In 2012, she left Folha de S.Paulo to devote herself full-time to the GloboNews channel. At her new company, she began working on Jornal das Dez. At Globo, Renata rose quickly through the ranks and became the political editor and anchor of Jornal das Dez. In 2014, she was the lead interviewer of the presidential candidates in that year’s election. As a result, she became the last journalist to interview politician Eduardo Campos (PSB) before the plane crash that killed him. During the 2012 municipal elections and the 2014 general elections, she anchored the program Central das Eleições on Sunday afternoons and evenings during the first and second rounds.

In 2017, she was invited by TV Globo to take on the role of editor and anchor of Jornal da Globo, replacing presenter William Waack, who had been fired following an incident of racism. That same year, Renata was also officially named host of the debate program Painel on GloboNews. During the 2018 elections, she stood out for hosting the two Sundays of vote-counting coverage on national television alongside William Bonner, as well as for her series of interviews with the presidential candidates. Her performance led to her being nominated for the 2019 Faz Diferença Award, presented by the Rio de Janeiro newspaper O Globo.
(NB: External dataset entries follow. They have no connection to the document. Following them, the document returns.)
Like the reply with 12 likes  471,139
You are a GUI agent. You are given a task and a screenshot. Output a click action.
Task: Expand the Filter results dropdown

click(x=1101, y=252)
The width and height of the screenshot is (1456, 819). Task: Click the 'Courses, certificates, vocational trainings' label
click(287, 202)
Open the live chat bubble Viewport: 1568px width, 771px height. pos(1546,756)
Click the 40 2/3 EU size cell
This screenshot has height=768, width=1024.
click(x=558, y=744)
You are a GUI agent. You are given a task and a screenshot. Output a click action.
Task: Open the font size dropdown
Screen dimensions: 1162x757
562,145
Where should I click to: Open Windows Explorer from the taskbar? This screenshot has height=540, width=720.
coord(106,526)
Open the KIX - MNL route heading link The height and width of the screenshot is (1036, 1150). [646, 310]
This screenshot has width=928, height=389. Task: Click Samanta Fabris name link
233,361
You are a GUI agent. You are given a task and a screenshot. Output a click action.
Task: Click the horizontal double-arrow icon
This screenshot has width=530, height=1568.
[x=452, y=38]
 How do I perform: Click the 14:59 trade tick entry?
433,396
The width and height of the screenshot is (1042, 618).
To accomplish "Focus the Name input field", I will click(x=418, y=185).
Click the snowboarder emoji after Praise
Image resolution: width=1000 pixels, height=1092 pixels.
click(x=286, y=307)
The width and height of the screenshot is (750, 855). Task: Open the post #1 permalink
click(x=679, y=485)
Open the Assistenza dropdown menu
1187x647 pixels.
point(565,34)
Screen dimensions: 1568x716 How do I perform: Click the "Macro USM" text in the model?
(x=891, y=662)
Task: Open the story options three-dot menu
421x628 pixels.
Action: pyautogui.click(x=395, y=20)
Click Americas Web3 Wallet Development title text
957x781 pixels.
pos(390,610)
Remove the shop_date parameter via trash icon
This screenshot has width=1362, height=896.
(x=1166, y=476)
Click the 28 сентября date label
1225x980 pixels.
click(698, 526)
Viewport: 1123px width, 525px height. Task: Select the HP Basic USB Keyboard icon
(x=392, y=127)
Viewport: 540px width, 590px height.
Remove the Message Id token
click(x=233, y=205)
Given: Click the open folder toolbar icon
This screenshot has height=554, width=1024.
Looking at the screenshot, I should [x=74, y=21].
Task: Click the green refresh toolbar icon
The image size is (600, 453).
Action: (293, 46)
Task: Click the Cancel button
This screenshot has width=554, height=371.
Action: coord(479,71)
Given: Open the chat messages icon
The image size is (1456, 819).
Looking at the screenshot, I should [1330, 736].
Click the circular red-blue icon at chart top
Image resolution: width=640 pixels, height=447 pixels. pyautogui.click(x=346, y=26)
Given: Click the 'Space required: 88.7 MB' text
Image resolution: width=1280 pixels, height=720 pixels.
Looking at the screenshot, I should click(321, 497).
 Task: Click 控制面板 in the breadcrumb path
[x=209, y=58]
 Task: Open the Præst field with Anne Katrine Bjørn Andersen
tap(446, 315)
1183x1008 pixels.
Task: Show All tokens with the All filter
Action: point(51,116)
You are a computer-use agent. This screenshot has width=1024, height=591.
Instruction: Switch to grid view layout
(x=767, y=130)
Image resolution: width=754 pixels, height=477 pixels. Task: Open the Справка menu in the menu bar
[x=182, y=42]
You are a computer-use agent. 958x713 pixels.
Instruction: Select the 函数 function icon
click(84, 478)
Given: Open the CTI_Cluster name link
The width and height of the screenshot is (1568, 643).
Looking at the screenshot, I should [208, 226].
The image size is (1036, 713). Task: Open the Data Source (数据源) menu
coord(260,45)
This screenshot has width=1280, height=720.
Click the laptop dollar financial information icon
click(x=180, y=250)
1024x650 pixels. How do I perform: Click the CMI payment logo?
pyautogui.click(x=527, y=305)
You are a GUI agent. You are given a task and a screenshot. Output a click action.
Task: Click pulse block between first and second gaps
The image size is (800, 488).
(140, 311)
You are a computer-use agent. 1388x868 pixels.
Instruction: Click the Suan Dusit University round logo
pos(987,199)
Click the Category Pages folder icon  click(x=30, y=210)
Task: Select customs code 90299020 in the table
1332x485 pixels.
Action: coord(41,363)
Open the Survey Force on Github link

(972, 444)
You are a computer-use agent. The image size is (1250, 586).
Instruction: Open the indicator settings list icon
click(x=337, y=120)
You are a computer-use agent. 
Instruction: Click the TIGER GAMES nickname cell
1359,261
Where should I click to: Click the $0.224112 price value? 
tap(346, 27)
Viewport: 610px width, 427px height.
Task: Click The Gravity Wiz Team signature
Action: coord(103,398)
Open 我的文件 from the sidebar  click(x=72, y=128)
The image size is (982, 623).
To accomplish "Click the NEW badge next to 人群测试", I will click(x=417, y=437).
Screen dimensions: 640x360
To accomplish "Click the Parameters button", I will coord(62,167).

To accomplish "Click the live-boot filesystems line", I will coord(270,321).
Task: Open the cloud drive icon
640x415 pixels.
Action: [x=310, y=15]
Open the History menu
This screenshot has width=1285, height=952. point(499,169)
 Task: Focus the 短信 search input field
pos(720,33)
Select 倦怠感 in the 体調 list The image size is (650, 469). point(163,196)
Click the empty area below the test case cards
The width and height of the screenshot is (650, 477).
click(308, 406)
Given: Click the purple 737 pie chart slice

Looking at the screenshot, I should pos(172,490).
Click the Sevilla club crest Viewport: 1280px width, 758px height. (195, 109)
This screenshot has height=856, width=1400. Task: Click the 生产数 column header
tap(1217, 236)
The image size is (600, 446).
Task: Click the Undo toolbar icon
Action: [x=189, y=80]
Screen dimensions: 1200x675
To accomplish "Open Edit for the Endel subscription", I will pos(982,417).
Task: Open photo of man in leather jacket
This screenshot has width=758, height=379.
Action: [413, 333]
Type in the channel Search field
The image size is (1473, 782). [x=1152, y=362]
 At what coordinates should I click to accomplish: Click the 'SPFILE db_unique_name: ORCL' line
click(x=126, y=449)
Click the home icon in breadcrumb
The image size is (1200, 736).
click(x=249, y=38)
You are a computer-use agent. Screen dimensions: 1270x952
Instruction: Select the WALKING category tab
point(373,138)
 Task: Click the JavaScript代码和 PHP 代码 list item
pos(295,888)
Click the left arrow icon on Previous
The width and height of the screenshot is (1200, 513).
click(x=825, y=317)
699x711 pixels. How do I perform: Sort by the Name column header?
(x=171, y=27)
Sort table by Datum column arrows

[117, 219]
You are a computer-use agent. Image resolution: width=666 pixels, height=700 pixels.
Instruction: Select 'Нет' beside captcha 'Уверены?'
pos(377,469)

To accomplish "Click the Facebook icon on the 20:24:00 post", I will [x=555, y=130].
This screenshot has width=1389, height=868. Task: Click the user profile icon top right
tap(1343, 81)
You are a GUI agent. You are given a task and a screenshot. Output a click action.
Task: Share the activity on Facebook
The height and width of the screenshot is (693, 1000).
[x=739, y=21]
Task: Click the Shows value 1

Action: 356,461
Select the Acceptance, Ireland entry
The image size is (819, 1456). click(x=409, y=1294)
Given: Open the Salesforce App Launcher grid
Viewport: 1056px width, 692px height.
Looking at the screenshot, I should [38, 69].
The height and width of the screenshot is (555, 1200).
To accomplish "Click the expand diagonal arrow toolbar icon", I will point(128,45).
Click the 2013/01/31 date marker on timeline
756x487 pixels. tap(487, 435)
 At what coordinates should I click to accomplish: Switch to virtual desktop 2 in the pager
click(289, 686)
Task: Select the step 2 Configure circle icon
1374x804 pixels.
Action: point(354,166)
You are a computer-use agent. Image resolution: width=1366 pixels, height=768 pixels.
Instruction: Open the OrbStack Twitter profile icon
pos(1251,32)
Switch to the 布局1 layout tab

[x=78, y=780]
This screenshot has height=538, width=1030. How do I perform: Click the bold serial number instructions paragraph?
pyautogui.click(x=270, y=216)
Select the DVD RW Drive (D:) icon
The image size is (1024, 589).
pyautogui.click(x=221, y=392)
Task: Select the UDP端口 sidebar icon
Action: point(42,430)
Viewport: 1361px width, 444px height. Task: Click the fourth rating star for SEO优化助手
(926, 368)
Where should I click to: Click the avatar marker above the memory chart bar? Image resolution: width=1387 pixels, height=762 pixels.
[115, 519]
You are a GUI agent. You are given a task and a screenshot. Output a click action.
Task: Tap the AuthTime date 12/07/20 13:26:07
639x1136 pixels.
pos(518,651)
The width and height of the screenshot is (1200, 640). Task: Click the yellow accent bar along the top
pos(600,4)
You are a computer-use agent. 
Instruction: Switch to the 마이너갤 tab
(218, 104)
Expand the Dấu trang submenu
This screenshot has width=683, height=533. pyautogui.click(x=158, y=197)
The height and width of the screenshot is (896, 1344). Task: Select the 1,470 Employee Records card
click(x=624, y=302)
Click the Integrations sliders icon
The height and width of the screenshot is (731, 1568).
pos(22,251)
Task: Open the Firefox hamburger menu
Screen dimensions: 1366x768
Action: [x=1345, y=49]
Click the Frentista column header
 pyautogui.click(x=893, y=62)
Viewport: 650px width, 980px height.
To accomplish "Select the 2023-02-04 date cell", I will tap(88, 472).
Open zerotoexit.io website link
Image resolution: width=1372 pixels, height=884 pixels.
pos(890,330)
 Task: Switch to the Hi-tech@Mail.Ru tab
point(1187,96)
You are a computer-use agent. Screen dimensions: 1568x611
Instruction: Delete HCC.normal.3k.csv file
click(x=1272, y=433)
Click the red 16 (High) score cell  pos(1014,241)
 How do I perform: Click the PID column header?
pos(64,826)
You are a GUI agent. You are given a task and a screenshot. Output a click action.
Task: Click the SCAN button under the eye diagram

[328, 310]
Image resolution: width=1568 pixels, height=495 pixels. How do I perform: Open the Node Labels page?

In August 2019, she became the host of the daily podcast O Assunto, produced by the G1 online portal. It is the most-downloaded journalistic audio program in Latin America. On November 8, 2022, Renata Lo Prete stepped down as host of the podcast. Natuza Nery took over in her place.

== Workers ==

=== TV ===

| Year | Program | Note(s) | Broadcast | Ref. |
| 2012—2017 | Jornal das Dez [pt] | Political editor and anchor | GloboNews |  |
| 2017 | Host |  |
| 2017—present | Globo News Painel | Host |  |
| 2015—2017 | Jornal da Globo | Occasional host | Rede Globo |  |
| 2017—present | Host |  |

=== Print newspapers ===

| Year | Journal | Note(s) | Ref. |
| 1985 | O Estado de S. Paulo | Copydesk |  |
| Jornal da Tarde | Reporter |  |
| 1986—2012 | Folha de S.Paulo | Editor of Painel, ombudsman, New York correspondent |  |

=== Radio/Podcast ===

| Year | Work | Note(s) | Ref. |
|---|---|---|---|
| 2015—2019 | Jornal da CBN | Columnist |  |
| 2019—2022 | O Assunto | Host |  |

== Prizes ==

| Year | Prize | Category | Work | Result | Ref. |
|---|---|---|---|---|---|
| 2005 | Prêmio Esso de Jornalismo | Interviews | Folha de S.Paulo | Won |  |
| 2018 | Prêmio Faz Diferença | Segundo Caderno/TV | Jornal da Globo / Globo News Painel | Nominated |  |
| 2022 [pt] | Melhores do Ano | Best journalist | Jornal da Globo | Nominated |  |

== Personal life ==
She is married to Melchiades Filho, who is also a journalist, and they have two children. She's a Corinthians fan.